(DATASET EXCERPTS Opens)
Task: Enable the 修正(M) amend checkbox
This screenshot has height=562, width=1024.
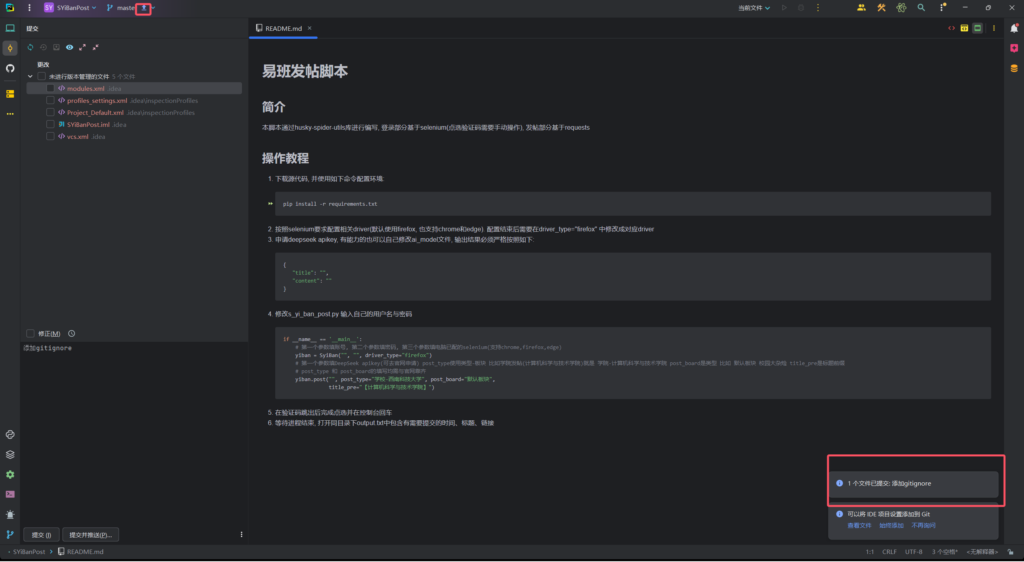Action: [x=30, y=333]
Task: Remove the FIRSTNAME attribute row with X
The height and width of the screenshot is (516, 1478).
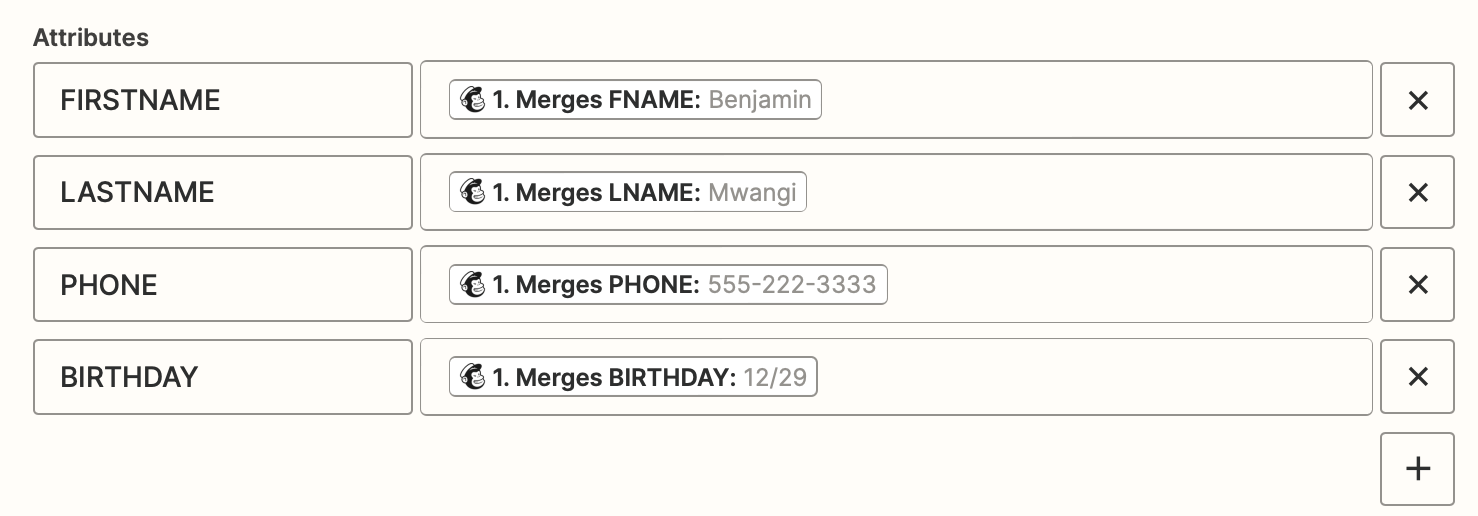Action: [1417, 100]
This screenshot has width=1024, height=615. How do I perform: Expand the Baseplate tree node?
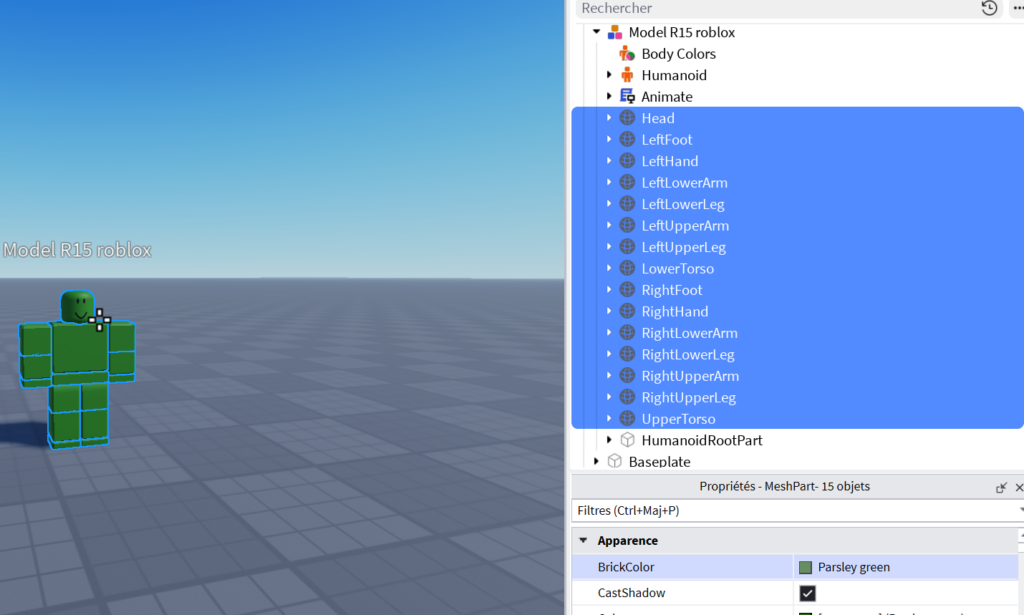click(x=597, y=461)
(DATASET EXCERPTS Closes)
• [EXERCISE DIRECTIONS] Would you please restate the records word for word, excluding any images?

• [EXPECTED ANSWER]
Task: Enable the 修正(M) amend checkbox
This screenshot has height=562, width=1024.
Action: [x=30, y=333]
Task: Remove the FIRSTNAME attribute row with X
The height and width of the screenshot is (516, 1478).
Action: [1417, 100]
This screenshot has width=1024, height=615. How do I perform: Expand the Baseplate tree node?
click(x=597, y=461)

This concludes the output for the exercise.